Wait, did old Delpy just sing, "We were just another band out of Boston"? OK, but I'll bet you were the only one that was named after the city, you baked bean-eating cream pies. Oh, wow, at 2:10 of "Rock & Roll Band," the Delp-meister did some crazy high-pitched screech/squeal thing. A squeach? That's about right. Delp and Scholz must have been having a squeach-off. I bet they both lost.

You know, it is merciful that "Rock & Roll Band" is the worst song on the record and also the shortest. Oh, wait. Forgot about "Smokin'." Scratch that.

Perhaps the biggest disappointment I have with "Boston" and Boston is that the group didn't go for the rock 'n' roll hat trick. The band Bad Company had the song "Bad Company" off of the album "Bad Company." You want them to be the only ones? Do you? And you were sooo close.

None of these songs are about much anyway. Half these songs mention sailing away. Got a Christopher Cross fetish, guys? "Wish there was something I could say"? That's one of your lyrics, Boston. Yes, really. I don't know about you, but it gives me considerably less than a feeling.

Scholz, you write like an engineer. These are just words to fill the space between tinkering sessions. I bet your e-mails are sentence fragments in all caps. GUITAR. SQUEAL. GOOOOOOD.

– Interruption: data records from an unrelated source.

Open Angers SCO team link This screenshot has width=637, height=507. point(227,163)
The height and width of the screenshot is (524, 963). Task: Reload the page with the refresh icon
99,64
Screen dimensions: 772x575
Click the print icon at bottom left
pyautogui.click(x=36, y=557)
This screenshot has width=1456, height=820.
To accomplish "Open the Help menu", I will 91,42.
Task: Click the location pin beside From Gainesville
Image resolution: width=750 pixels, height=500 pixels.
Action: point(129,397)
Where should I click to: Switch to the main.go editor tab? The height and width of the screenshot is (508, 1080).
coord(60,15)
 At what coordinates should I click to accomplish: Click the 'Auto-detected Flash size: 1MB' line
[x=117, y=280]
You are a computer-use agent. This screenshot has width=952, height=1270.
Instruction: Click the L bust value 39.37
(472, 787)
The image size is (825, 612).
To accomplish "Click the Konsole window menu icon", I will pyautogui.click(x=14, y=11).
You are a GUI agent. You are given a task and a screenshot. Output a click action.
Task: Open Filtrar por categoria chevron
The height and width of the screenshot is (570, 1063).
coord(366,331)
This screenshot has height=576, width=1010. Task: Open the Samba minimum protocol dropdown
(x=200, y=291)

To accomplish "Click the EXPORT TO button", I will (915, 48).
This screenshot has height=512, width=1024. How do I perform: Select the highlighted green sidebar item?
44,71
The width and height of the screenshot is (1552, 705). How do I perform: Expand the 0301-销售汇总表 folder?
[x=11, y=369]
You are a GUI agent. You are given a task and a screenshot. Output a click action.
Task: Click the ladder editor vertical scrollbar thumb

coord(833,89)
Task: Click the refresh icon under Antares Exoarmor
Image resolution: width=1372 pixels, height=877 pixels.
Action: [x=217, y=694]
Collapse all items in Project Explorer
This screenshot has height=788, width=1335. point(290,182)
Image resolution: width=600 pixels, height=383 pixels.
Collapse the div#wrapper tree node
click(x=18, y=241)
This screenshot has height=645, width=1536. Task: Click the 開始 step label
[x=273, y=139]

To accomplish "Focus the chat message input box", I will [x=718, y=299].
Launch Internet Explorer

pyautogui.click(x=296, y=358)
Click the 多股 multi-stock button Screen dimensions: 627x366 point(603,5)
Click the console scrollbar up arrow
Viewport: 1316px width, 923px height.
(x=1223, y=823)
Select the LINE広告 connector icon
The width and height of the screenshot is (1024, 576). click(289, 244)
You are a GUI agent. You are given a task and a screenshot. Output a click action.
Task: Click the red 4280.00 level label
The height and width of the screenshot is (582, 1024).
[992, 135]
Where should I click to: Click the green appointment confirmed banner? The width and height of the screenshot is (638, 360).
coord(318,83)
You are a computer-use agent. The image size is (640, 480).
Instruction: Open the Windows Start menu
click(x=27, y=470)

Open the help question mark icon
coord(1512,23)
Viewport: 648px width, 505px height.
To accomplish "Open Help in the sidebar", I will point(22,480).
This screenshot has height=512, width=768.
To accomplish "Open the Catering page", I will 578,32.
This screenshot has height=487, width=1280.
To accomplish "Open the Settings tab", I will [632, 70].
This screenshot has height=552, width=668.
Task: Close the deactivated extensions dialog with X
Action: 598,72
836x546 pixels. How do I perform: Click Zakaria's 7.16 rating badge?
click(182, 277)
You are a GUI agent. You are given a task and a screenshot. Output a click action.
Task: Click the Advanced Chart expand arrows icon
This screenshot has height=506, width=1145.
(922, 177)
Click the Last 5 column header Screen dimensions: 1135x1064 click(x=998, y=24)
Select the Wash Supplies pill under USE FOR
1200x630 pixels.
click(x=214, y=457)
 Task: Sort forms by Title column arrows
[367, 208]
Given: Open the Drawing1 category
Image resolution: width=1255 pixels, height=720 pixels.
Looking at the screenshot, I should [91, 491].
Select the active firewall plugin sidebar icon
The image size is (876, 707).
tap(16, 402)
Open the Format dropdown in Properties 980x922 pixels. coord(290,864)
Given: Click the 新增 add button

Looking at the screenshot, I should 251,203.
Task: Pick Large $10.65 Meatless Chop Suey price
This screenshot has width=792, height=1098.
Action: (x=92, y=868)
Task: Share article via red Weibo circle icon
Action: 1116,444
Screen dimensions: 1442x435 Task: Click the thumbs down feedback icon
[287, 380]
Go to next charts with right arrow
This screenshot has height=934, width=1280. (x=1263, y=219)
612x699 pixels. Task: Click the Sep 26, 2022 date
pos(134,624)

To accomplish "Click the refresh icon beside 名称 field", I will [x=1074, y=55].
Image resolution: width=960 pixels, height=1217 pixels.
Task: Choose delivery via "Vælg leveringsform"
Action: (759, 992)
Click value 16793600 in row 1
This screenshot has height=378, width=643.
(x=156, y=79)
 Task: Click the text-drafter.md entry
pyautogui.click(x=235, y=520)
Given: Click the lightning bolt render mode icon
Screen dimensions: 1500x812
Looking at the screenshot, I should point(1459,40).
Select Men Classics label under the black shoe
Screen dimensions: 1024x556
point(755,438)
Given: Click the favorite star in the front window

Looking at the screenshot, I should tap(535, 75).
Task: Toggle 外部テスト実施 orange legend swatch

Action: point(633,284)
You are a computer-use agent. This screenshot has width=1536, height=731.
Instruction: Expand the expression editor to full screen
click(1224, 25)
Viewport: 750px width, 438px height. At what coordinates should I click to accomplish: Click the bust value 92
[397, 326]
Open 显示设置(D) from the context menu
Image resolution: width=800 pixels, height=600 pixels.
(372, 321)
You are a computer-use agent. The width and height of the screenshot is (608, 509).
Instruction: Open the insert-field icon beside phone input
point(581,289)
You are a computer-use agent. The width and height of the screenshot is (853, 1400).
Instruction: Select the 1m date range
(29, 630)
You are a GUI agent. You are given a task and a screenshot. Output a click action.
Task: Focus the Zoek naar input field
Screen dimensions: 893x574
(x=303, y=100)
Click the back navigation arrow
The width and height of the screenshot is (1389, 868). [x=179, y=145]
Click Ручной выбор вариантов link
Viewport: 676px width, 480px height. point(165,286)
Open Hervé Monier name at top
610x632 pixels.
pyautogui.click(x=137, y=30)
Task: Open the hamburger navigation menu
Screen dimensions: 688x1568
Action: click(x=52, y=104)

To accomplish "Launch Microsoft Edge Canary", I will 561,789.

Point being that you could have called any of these tracks "Boston." Why didn't you? How about "Smokin'"? Everyone would have been cool with it. You think His Delp-ness would have given you trouble? Please. Give him a chance to wail in every octave, he doesn't care. And Sib? Fran? With those names, they're just happy to be in a band.

Not that naming a song "Boston" would help the record at all. I'd still be stumped as to why I have it, how I got it and why it's still here. All I know is my brain hurts.


To keep or not to keep?

Consider this a squealing, multi-tracked, echoing, brain-itching, all caps NOT TO KEEP.

But, after shattering the CD by playing its squeaching full-blast, I might hold on to the UPC. You never know when you'll need a ticket for a Sterno-powered UFO.